1 files changed, 8 insertions, 144 deletions
diff --git a/book/en/src/by-example/app.md b/book/en/src/by-example/app.md
index 04535c1..09f3371 100644
--- a/book/en/src/by-example/app.md
+++ b/book/en/src/by-example/app.md
@@ -1,17 +1,13 @@
-# The `app` attribute
+# The `#[app]` attribute and an RTIC application
 
-This is the smallest possible RTIC application:
-
-``` rust
-{{#include ../../../../examples/smallest.rs}}
-```
+## Requirements on the `app` attribute
 
 All RTIC applications use the [`app`] attribute (`#[app(..)]`). This attribute
-must be applied to a `mod`-item. The `app` attribute has a mandatory `device`
+must be applied to a `mod`-item containing the RTIC application. The `app`
+attribute has a mandatory `device`
 argument that takes a *path* as a value. This must be a full path pointing to a
 *peripheral access crate* (PAC) generated using [`svd2rust`] **v0.14.x** or
-newer. More details can be found in the [Starting a new project](./new.md)
-section.
+newer.
 
 The `app` attribute will expand into a suitable entry point so it's not required
 to use the [`cortex_m_rt::entry`] attribute.
@@ -20,143 +16,11 @@ to use the [`cortex_m_rt::entry`] attribute.
 [`svd2rust`]: https://crates.io/crates/svd2rust
 [`cortex_m_rt::entry`]: ../../../api/cortex_m_rt_macros/attr.entry.html
 
-## `init`
-
-Within the `app` module the attribute expects to find an initialization
-function marked with the `init` attribute. This function must have
-signature `fn(init::Context) -> (init::LateResources, init::Monotonics)`.
-
-This initialization function will be the first part of the application to run.
-The `init` function will run *with interrupts disabled* and has exclusive access
-to Cortex-M where the `bare_metal::CriticalSection` token is available as `cs`.

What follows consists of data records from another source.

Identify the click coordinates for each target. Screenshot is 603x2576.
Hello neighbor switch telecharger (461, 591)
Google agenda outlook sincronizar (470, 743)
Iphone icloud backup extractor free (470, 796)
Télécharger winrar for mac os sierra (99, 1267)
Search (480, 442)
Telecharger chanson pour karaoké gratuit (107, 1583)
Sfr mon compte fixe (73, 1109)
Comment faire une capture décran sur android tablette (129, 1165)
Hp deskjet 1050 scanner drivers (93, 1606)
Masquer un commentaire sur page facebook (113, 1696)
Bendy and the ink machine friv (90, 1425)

-And optionally, device specific peripherals through the `core` and `device` fields
-of `init::Context`.
-
-`static mut` variables declared at the beginning of `init` will be transformed
-into `&'static mut` references that are safe to access. Notice, this feature may be deprecated in next release, see `task_local` resources.
-
-[`rtic::Peripherals`]: ../../api/rtic/struct.Peripherals.html
-
-The example below shows the types of the `core`, `device` and `cs` fields, and
-showcases safe access to a `static mut` variable. The `device` field is only
-available when the `peripherals` argument is set to `true` (default). In the rare case you want to implement an ultra-slim application you can explicitly set `peripherals` to `false`.
-
-``` rust
-{{#include ../../../../examples/init.rs}}
-```
-
-Running the example will print `init` to the console and then exit the QEMU
-process.
-
-```  console
-$ cargo run --example init
-{{#include ../../../../ci/expected/init.run}}
-```
-
-> **NOTE**: Remember to specify your chosen target device by passing a target
-> triple to cargo (e.g `cargo run --example init --target thumbv7m-none-eabi`) or
-> configure a device to be used by default when building the examples in `.cargo/config.toml`.

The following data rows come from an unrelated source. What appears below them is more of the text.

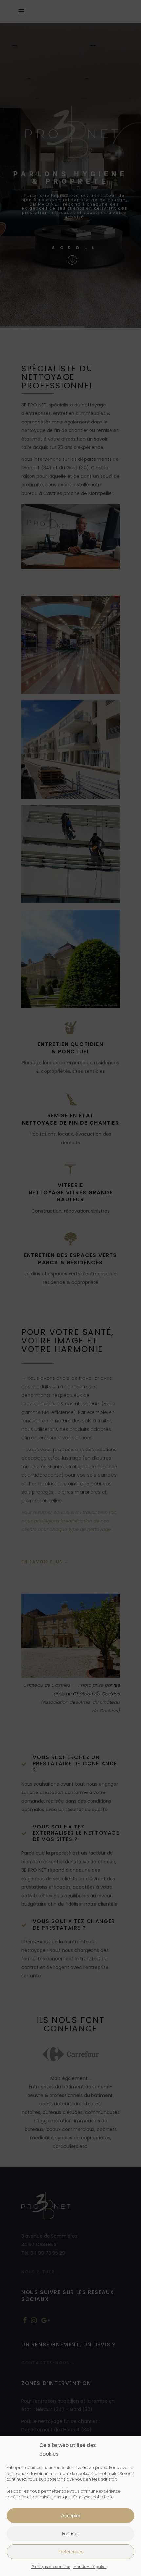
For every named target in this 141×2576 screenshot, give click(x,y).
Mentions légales (90, 2566)
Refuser (70, 2533)
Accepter (70, 2515)
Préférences (70, 2551)
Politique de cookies (50, 2566)
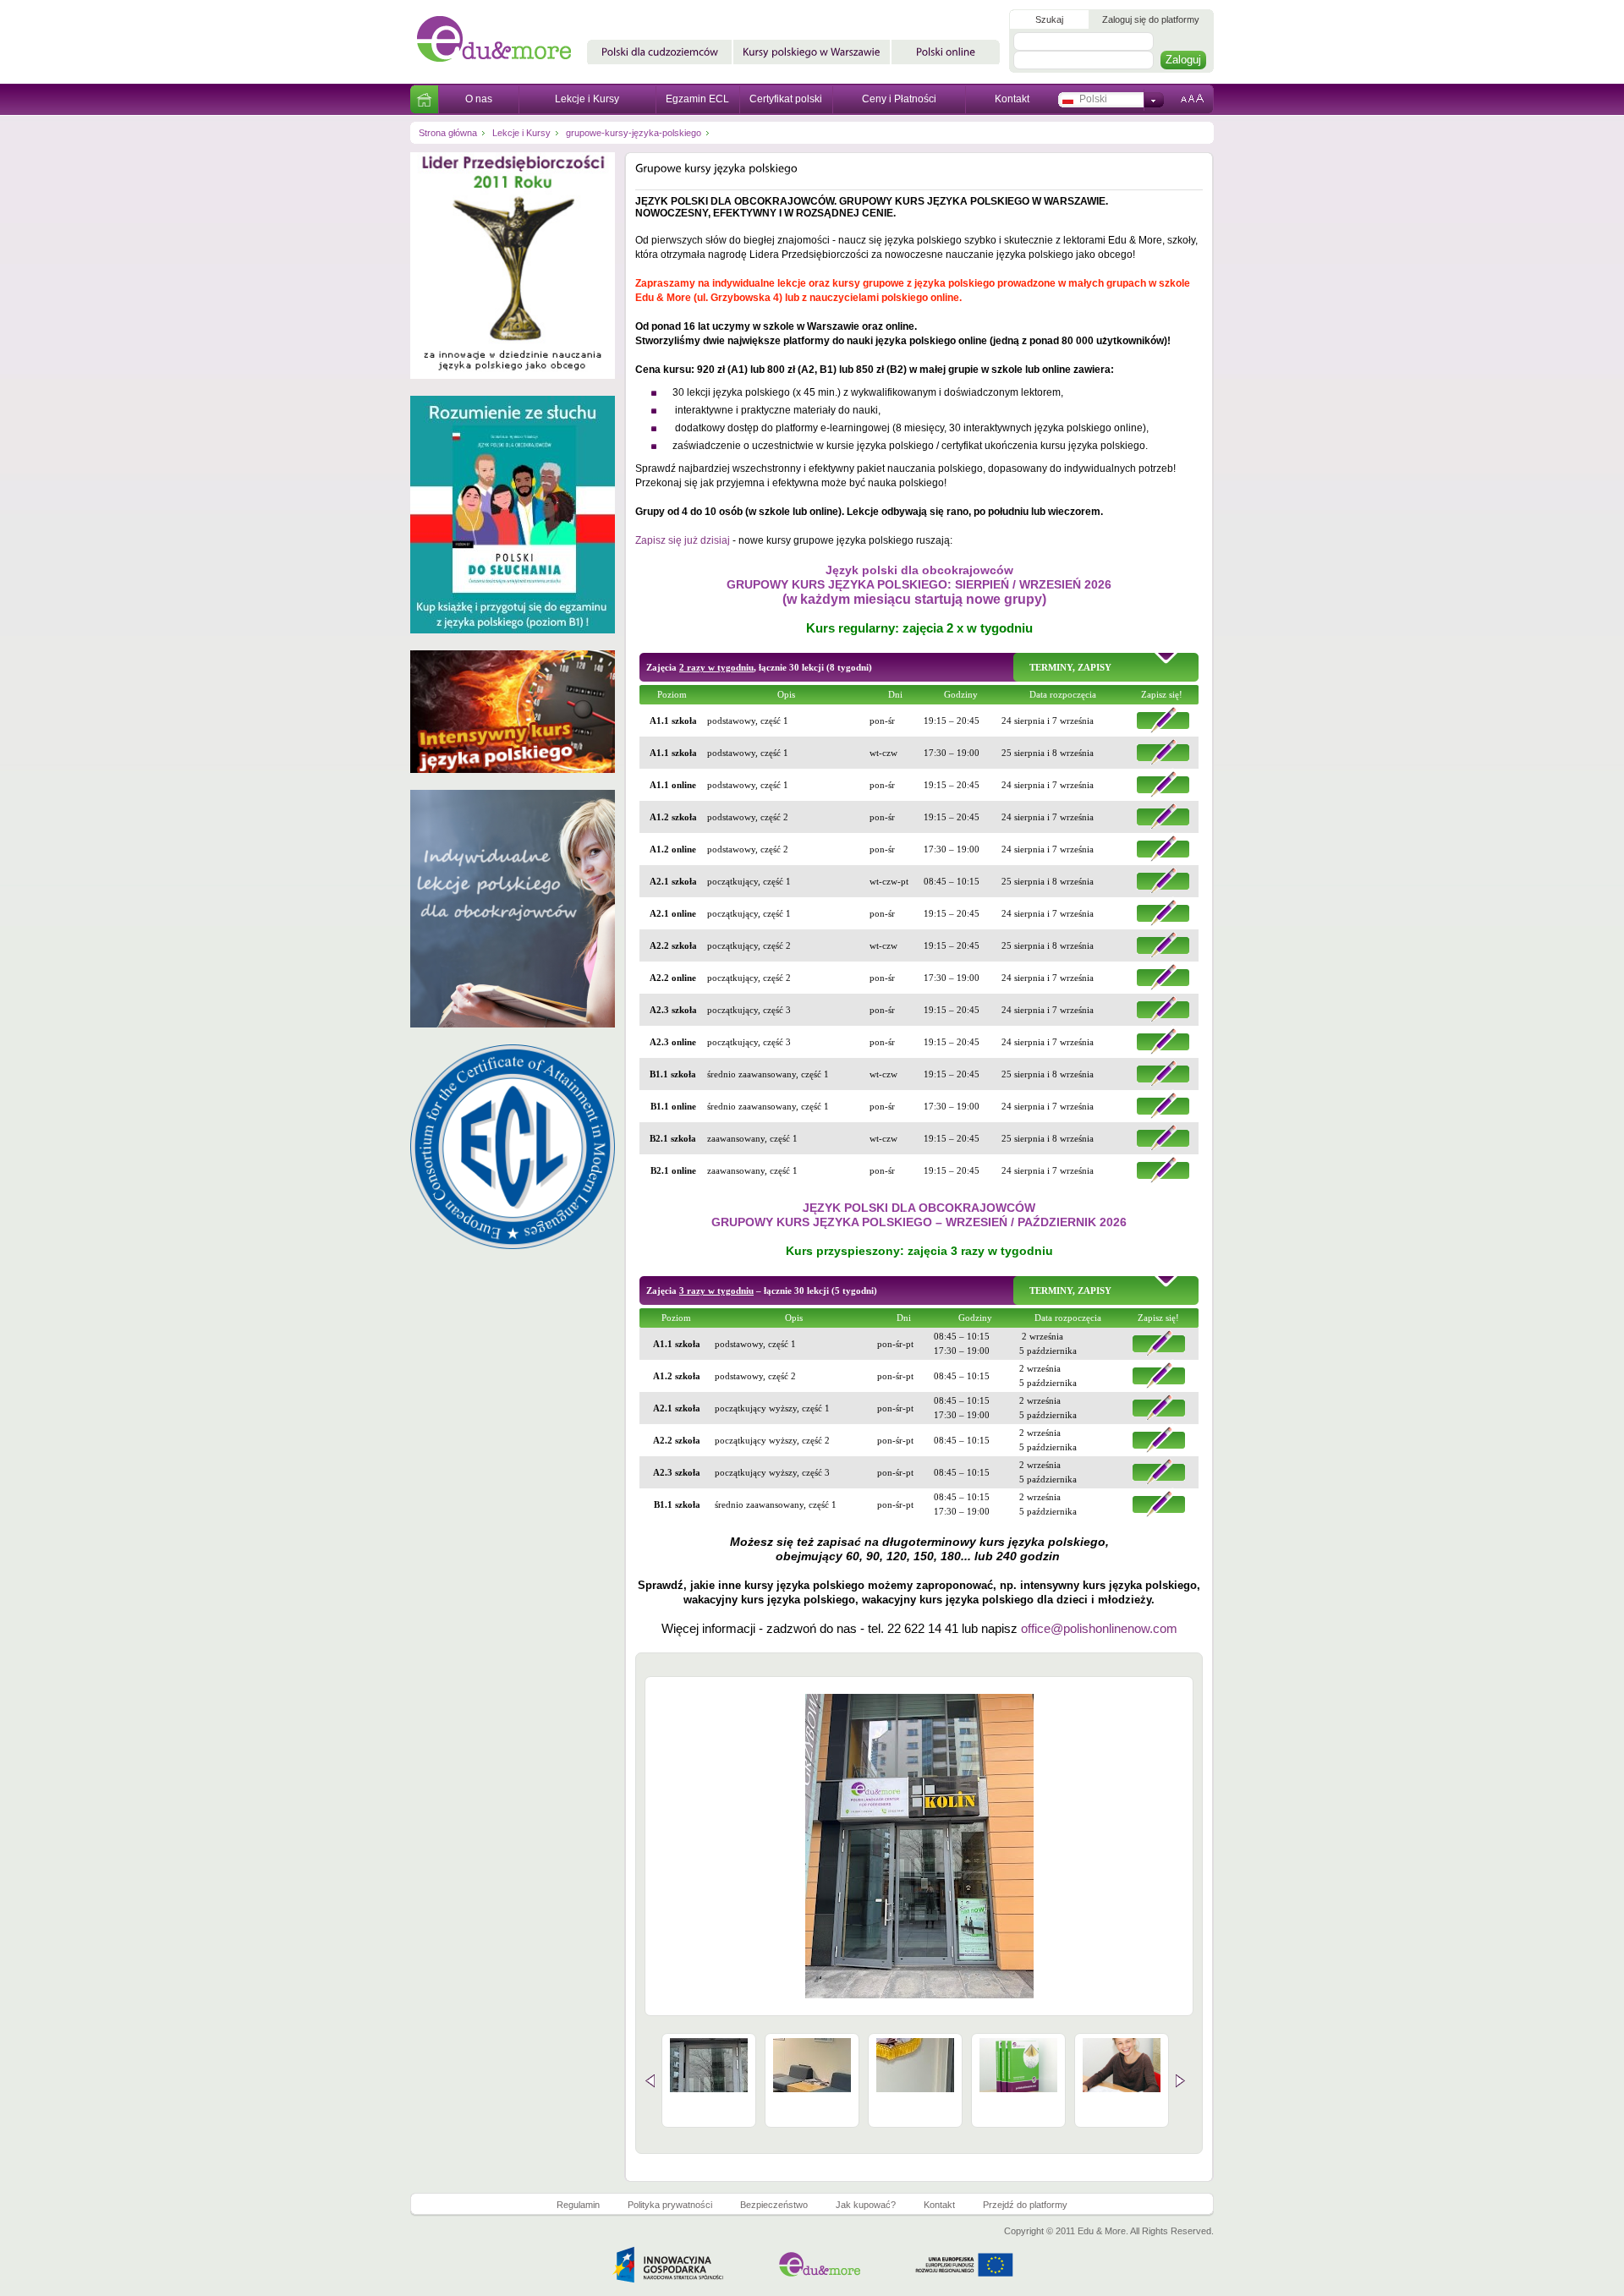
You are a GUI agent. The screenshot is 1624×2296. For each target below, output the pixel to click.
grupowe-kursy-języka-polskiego (633, 133)
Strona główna (448, 133)
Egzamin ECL (697, 99)
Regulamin (578, 2205)
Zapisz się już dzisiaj (682, 540)
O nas (478, 99)
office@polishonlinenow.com (1099, 1628)
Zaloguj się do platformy (1150, 19)
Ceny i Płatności (899, 99)
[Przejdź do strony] (512, 392)
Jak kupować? (866, 2205)
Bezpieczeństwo (774, 2205)
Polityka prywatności (670, 2205)
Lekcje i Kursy (587, 99)
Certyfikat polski (785, 99)
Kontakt (1012, 99)
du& (500, 42)
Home (424, 99)
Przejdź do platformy (1025, 2205)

-> In this case, we use a Cortex M3 emulated in QEMU so the target is `thumbv7m-none-eabi`.
-> See [`Starting a new project`](./new.md) for more info.
-
-## `idle`
-
-A function marked with the `idle` attribute can optionally appear in the
-module. This function is used as the special *idle task* and must have
-signature `fn(idle::Context) - > !`.
-
-When present, the runtime will execute the `idle` task after `init`. Unlike
-`init`, `idle` will run *with interrupts enabled* and it's not allowed to return
-so it must run forever.
-
-When no `idle` function is declared, the runtime sets the [SLEEPONEXIT] bit and
-then sends the microcontroller to sleep after running `init`.
-
-[SLEEPONEXIT]: https://developer.arm.com/docs/100737/0100/Power-management/Sleep-mode/Sleep-on-exit-bit
-
-Like in `init`, `static mut` variables will be transformed into `&'static mut`
-references that are safe to access. Notice, this feature may be deprecated in the next release, see `task_local` resources.
-
-The example below shows that `idle` runs after `init`.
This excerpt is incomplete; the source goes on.